(Saved data entries)
=======
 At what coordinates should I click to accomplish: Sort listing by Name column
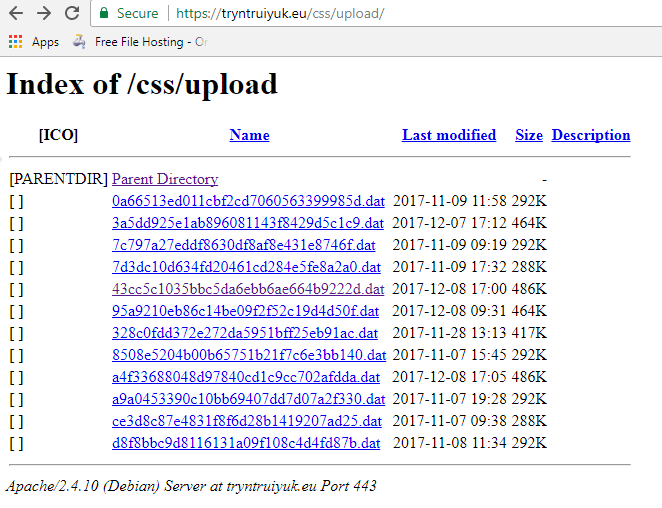tap(249, 135)
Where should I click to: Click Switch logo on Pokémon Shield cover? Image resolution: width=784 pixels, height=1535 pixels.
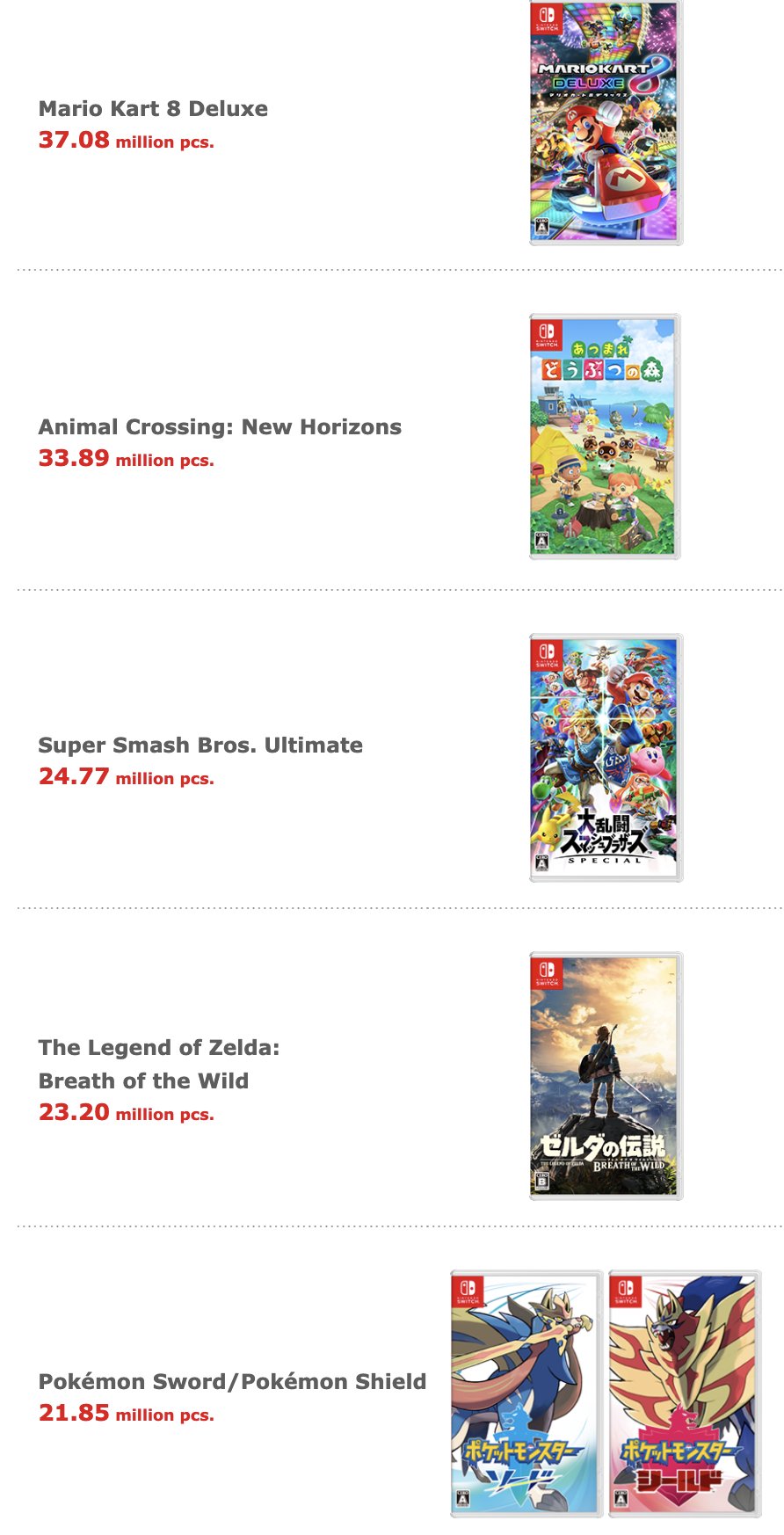click(626, 1291)
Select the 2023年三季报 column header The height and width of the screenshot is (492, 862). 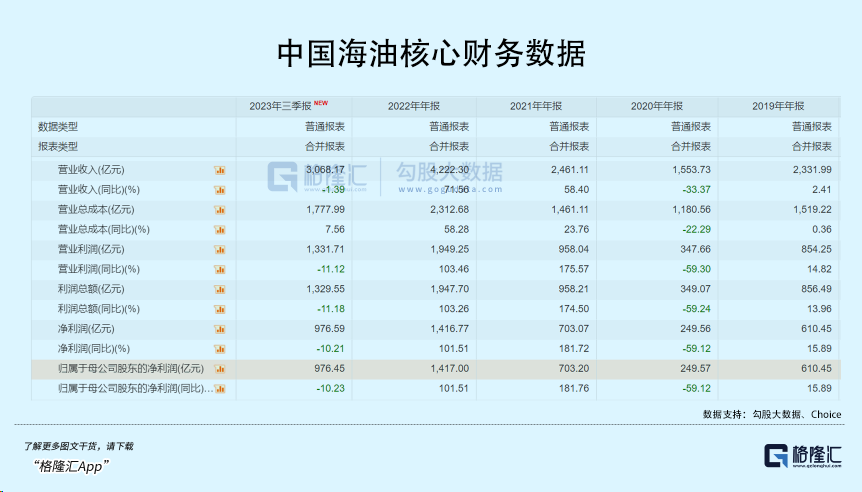(x=283, y=106)
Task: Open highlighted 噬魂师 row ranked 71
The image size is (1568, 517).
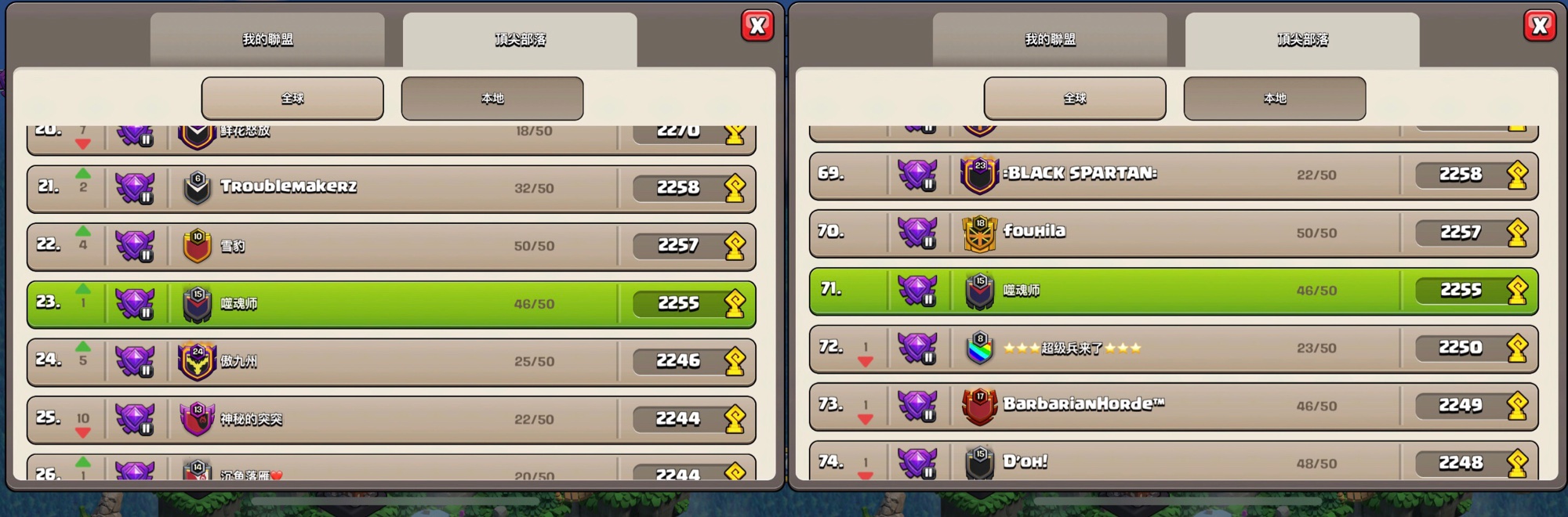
=======
### Problem statement
Copy exactly the lines that run from the line containing "Task: Open highlighted 噬魂师 row ranked 71" to the end of the data above, keeping both end lines and leaving out all pictures.

### Your response
Task: Open highlighted 噬魂师 row ranked 71
The image size is (1568, 517).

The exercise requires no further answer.